**Instruction:** In the lines below, change every "GUI agent" to "desktop helper" and leave everything else as it is.

□ □ □

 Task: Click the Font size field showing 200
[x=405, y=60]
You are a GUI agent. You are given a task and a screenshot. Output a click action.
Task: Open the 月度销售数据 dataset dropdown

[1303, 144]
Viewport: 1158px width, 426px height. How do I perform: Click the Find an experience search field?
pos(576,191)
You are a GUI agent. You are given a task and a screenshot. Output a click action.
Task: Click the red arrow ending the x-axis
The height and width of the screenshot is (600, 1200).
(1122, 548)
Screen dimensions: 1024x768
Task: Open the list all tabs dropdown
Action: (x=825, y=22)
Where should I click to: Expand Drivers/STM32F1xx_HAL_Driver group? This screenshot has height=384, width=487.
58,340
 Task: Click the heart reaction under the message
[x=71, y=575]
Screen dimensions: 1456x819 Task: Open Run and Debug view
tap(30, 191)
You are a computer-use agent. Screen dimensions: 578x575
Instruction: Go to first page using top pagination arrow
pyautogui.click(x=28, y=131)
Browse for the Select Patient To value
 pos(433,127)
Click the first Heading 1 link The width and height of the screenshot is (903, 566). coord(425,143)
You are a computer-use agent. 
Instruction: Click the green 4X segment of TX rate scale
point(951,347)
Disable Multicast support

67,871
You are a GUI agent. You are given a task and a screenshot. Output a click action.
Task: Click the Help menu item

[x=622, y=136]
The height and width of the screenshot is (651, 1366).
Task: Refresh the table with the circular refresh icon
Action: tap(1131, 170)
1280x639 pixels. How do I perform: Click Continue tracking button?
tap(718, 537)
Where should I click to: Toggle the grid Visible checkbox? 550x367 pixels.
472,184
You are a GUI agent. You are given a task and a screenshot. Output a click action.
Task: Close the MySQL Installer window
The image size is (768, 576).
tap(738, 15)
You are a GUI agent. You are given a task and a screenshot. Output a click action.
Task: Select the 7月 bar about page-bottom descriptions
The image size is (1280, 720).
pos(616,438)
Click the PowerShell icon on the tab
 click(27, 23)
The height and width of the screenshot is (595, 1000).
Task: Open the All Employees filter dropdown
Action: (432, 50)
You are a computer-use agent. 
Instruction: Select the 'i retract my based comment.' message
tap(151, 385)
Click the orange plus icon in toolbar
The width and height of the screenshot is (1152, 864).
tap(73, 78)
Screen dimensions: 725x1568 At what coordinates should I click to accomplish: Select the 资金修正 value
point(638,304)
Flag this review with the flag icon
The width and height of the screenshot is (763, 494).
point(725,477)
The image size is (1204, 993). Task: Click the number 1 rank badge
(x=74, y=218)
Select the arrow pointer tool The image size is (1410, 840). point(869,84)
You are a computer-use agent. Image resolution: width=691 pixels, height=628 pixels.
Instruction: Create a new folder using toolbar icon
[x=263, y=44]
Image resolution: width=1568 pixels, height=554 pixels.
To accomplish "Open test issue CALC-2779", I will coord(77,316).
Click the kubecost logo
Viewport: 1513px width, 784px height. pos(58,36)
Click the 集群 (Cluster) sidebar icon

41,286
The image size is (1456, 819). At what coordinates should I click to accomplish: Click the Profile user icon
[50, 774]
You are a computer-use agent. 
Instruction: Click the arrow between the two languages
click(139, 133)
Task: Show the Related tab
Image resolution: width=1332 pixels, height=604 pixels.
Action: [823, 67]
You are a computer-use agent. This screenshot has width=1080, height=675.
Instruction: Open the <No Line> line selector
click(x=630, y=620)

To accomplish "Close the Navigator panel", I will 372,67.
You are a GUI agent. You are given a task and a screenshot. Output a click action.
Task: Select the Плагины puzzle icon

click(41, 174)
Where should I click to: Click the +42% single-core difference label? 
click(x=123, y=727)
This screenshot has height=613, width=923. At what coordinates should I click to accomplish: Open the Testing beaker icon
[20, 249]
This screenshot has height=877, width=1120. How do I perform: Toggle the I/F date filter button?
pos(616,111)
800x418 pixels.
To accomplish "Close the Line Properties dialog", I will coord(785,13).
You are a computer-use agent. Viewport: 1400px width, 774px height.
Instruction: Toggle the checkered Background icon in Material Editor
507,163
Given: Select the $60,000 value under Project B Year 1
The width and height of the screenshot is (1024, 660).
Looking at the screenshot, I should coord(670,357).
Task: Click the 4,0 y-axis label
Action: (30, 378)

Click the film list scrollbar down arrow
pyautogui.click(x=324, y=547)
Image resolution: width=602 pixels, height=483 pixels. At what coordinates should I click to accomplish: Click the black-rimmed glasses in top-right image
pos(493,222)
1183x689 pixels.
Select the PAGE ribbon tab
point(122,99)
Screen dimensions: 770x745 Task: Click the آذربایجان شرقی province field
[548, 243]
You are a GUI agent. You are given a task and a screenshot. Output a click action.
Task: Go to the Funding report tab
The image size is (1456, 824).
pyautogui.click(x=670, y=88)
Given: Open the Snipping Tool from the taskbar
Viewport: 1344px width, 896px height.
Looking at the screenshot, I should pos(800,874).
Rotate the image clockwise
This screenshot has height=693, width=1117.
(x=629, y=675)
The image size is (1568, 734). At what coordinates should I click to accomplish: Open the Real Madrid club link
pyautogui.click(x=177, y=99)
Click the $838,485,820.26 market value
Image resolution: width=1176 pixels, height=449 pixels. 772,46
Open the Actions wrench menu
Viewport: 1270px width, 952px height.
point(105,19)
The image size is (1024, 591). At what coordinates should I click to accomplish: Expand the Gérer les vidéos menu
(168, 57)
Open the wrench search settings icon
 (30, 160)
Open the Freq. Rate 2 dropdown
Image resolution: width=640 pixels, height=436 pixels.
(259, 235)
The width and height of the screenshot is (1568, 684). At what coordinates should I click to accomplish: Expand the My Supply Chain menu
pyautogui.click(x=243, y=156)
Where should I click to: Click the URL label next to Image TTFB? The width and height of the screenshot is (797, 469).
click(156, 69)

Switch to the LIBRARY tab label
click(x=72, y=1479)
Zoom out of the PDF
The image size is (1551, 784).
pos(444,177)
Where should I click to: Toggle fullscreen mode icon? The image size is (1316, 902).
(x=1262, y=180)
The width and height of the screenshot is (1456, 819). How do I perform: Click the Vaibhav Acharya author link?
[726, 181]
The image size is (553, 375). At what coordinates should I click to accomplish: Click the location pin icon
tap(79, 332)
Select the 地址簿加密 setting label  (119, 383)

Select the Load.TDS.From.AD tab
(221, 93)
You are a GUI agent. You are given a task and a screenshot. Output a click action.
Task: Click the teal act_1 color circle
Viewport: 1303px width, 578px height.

□ □ □

**Written response:**
 Task: Click the Font size field showing 200
[x=405, y=60]
You are a desktop helper. You are given a task and a screenshot. Output a click action.
Task: Open the 月度销售数据 dataset dropdown

[1303, 144]
Viewport: 1158px width, 426px height. How do I perform: Click the Find an experience search field?
pos(576,191)
You are a desktop helper. You are given a task and a screenshot. Output a click action.
Task: Click the red arrow ending the x-axis
The height and width of the screenshot is (600, 1200).
(1122, 548)
Screen dimensions: 1024x768
Task: Open the list all tabs dropdown
Action: (x=825, y=22)
Where should I click to: Expand Drivers/STM32F1xx_HAL_Driver group? This screenshot has height=384, width=487.
58,340
 Task: Click the heart reaction under the message
[x=71, y=575]
Screen dimensions: 1456x819 Task: Open Run and Debug view
tap(30, 191)
You are a computer-use agent. Screen dimensions: 578x575
Instruction: Go to first page using top pagination arrow
pyautogui.click(x=28, y=131)
Browse for the Select Patient To value
 pos(433,127)
Click the first Heading 1 link The width and height of the screenshot is (903, 566). coord(425,143)
You are a computer-use agent. 
Instruction: Click the green 4X segment of TX rate scale
point(951,347)
Disable Multicast support

67,871
You are a desktop helper. You are given a task and a screenshot. Output a click action.
Task: Click the Help menu item

[x=622, y=136]
The height and width of the screenshot is (651, 1366).
Task: Refresh the table with the circular refresh icon
Action: tap(1131, 170)
1280x639 pixels. How do I perform: Click Continue tracking button?
tap(718, 537)
Where should I click to: Toggle the grid Visible checkbox? 550x367 pixels.
472,184
You are a desktop helper. You are given a task and a screenshot. Output a click action.
Task: Close the MySQL Installer window
The image size is (768, 576).
tap(738, 15)
You are a desktop helper. You are given a task and a screenshot. Output a click action.
Task: Select the 7月 bar about page-bottom descriptions
The image size is (1280, 720).
pos(616,438)
Click the PowerShell icon on the tab
 click(27, 23)
The height and width of the screenshot is (595, 1000).
Task: Open the All Employees filter dropdown
Action: (432, 50)
You are a computer-use agent. 
Instruction: Select the 'i retract my based comment.' message
tap(151, 385)
Click the orange plus icon in toolbar
The width and height of the screenshot is (1152, 864).
tap(73, 78)
Screen dimensions: 725x1568 At what coordinates should I click to accomplish: Select the 资金修正 value
point(638,304)
Flag this review with the flag icon
The width and height of the screenshot is (763, 494).
point(725,477)
The image size is (1204, 993). Task: Click the number 1 rank badge
(x=74, y=218)
Select the arrow pointer tool The image size is (1410, 840). point(869,84)
You are a computer-use agent. Image resolution: width=691 pixels, height=628 pixels.
Instruction: Create a new folder using toolbar icon
[x=263, y=44]
Image resolution: width=1568 pixels, height=554 pixels.
To accomplish "Open test issue CALC-2779", I will coord(77,316).
Click the kubecost logo
Viewport: 1513px width, 784px height. pos(58,36)
Click the 集群 (Cluster) sidebar icon

41,286
The image size is (1456, 819). At what coordinates should I click to accomplish: Click the Profile user icon
[50, 774]
You are a computer-use agent. 
Instruction: Click the arrow between the two languages
click(139, 133)
Task: Show the Related tab
Image resolution: width=1332 pixels, height=604 pixels.
Action: [823, 67]
You are a computer-use agent. This screenshot has width=1080, height=675.
Instruction: Open the <No Line> line selector
click(x=630, y=620)

To accomplish "Close the Navigator panel", I will 372,67.
You are a desktop helper. You are given a task and a screenshot. Output a click action.
Task: Select the Плагины puzzle icon

click(41, 174)
Where should I click to: Click the +42% single-core difference label? 
click(x=123, y=727)
This screenshot has height=613, width=923. At what coordinates should I click to accomplish: Open the Testing beaker icon
[20, 249]
This screenshot has height=877, width=1120. How do I perform: Toggle the I/F date filter button?
pos(616,111)
800x418 pixels.
To accomplish "Close the Line Properties dialog", I will coord(785,13).
You are a computer-use agent. Viewport: 1400px width, 774px height.
Instruction: Toggle the checkered Background icon in Material Editor
507,163
Given: Select the $60,000 value under Project B Year 1
The width and height of the screenshot is (1024, 660).
Looking at the screenshot, I should coord(670,357).
Task: Click the 4,0 y-axis label
Action: (30, 378)

Click the film list scrollbar down arrow
pyautogui.click(x=324, y=547)
Image resolution: width=602 pixels, height=483 pixels. At what coordinates should I click to accomplish: Click the black-rimmed glasses in top-right image
pos(493,222)
1183x689 pixels.
Select the PAGE ribbon tab
point(122,99)
Screen dimensions: 770x745 Task: Click the آذربایجان شرقی province field
[548, 243]
You are a desktop helper. You are given a task and a screenshot. Output a click action.
Task: Go to the Funding report tab
The image size is (1456, 824).
pyautogui.click(x=670, y=88)
Given: Open the Snipping Tool from the taskbar
Viewport: 1344px width, 896px height.
Looking at the screenshot, I should pos(800,874).
Rotate the image clockwise
This screenshot has height=693, width=1117.
(x=629, y=675)
The image size is (1568, 734). At what coordinates should I click to accomplish: Open the Real Madrid club link
pyautogui.click(x=177, y=99)
Click the $838,485,820.26 market value
Image resolution: width=1176 pixels, height=449 pixels. 772,46
Open the Actions wrench menu
Viewport: 1270px width, 952px height.
point(105,19)
The image size is (1024, 591). At what coordinates should I click to accomplish: Expand the Gérer les vidéos menu
(168, 57)
Open the wrench search settings icon
 (30, 160)
Open the Freq. Rate 2 dropdown
Image resolution: width=640 pixels, height=436 pixels.
(259, 235)
The width and height of the screenshot is (1568, 684). At what coordinates should I click to accomplish: Expand the My Supply Chain menu
pyautogui.click(x=243, y=156)
Where should I click to: Click the URL label next to Image TTFB? The width and height of the screenshot is (797, 469).
click(156, 69)

Switch to the LIBRARY tab label
click(x=72, y=1479)
Zoom out of the PDF
The image size is (1551, 784).
pos(444,177)
Where should I click to: Toggle fullscreen mode icon? The image size is (1316, 902).
(x=1262, y=180)
The width and height of the screenshot is (1456, 819). How do I perform: Click the Vaibhav Acharya author link?
[726, 181]
The image size is (553, 375). At what coordinates should I click to accomplish: Click the location pin icon
tap(79, 332)
Select the 地址簿加密 setting label  (119, 383)

Select the Load.TDS.From.AD tab
(221, 93)
You are a desktop helper. You are given a task and a screenshot. Output a click action.
Task: Click the teal act_1 color circle
Viewport: 1303px width, 578px height.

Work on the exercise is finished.